A gangster's main method of creativity and self-expression is becoming increasingly detrimental to their freedom.
Law enforcement agencies have long used any means of verifiable markings to link a suspect to eyewitness accounts of crimes. As a fairly permanent and distinct marker in identifying an individual, tattoos have been an invaluable tool in pursuing “persons of interest” over the years.
Now, science has brought us a tool to help the process of searching through databases of thousands of tattoos to find that special someone, that much easier and quicker.
Enter Tattoo-ID.
Anil Jain and Jung-Eun Lee of Michigan State University’s Department of Computer Science and Engineering have developed a new methodology to categorizing and identifying scars, marks, and tattoos (SMTs). They have labeled the new process Tattoo-ID and believe that it will help law enforcement agencies more accurately and quickly link an SMT with the individual they are interested in.
Currently, law enforcement agencies use the standards for SMT classification as stated by ANSI/NIST-ITL 1-2007. Which, according to Mr.

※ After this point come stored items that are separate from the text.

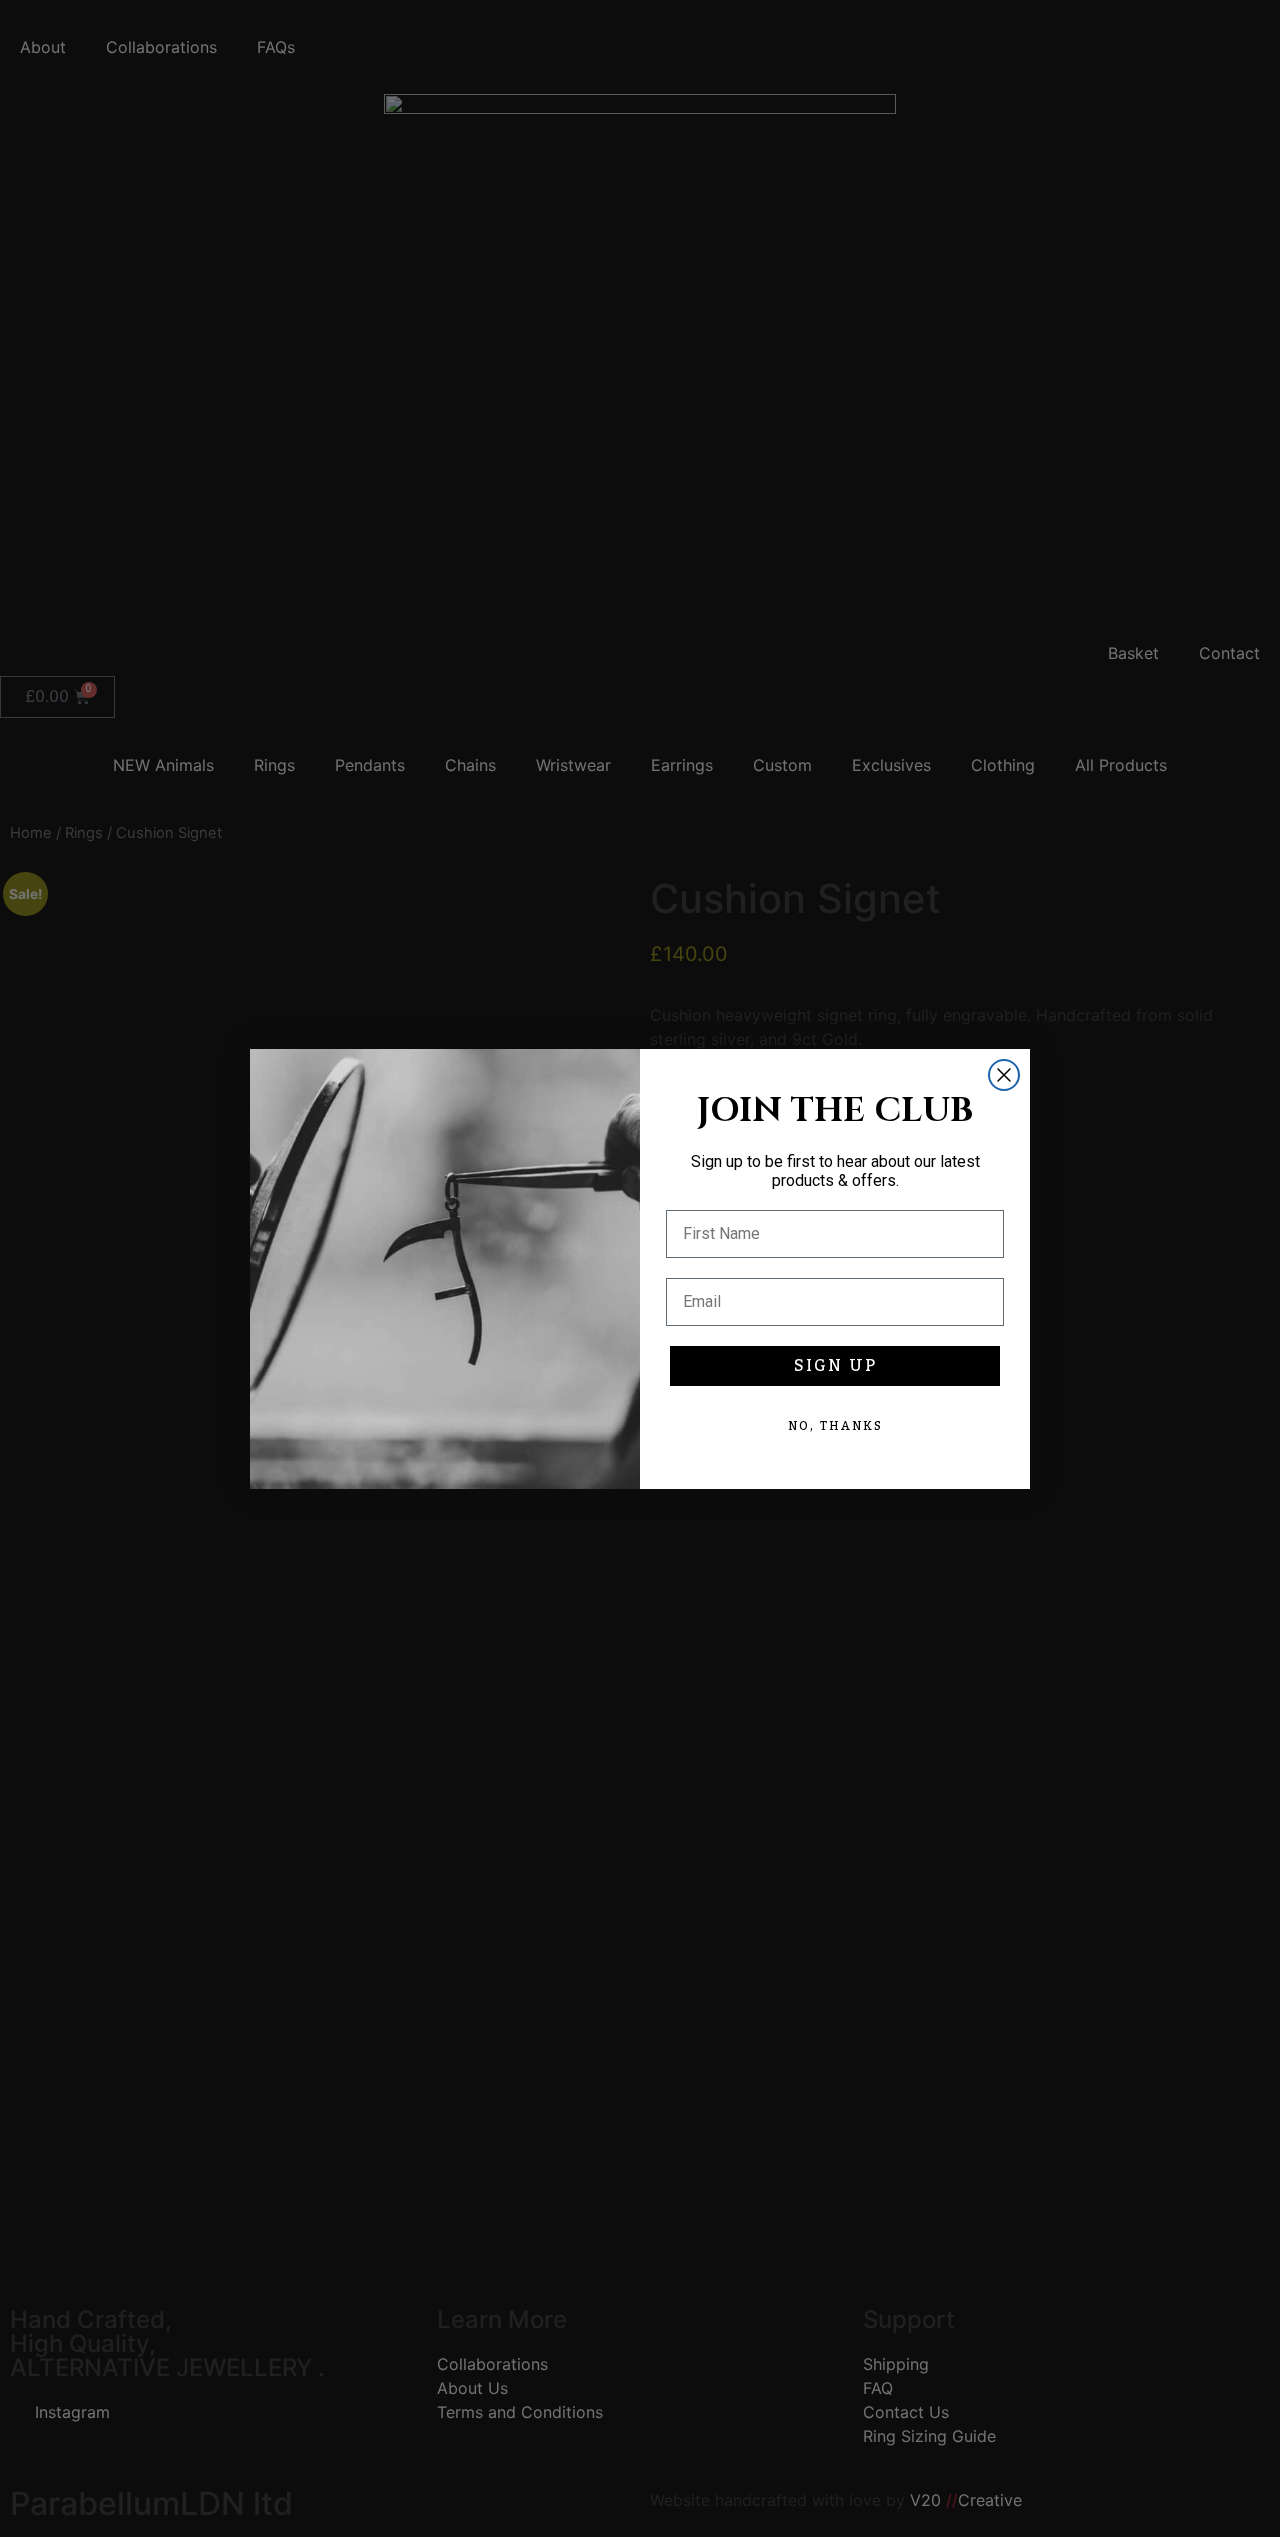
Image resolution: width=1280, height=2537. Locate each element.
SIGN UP (835, 1366)
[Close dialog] (1004, 1075)
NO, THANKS (835, 1426)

Jain and Mr. Lee, is subjective, time-consuming, and is not scalable to meet the rapid growth in tattoo design.
With Tattoo-ID, the researchers believe their method can meet the needs of SMT identification as the needs of law enforcement grows.
Our approach is one of content-based image retrieval using features (e.g., color, shape, and texture), instead of labels or keywords, to compute the similarity between two images.
Currently the program is seeing 835 out of 1000 images correctly identified with the first attempt out of a database of 64,000.
Although blurred images and low quality image sources create lower success rates, Mr. Jain and Mr. Lee feel that by tweaking their current process and with the addition of new algorithms in their software, the tool will be able to resolve a larger number of SMTs quicker and more accurately, with even larger image databases.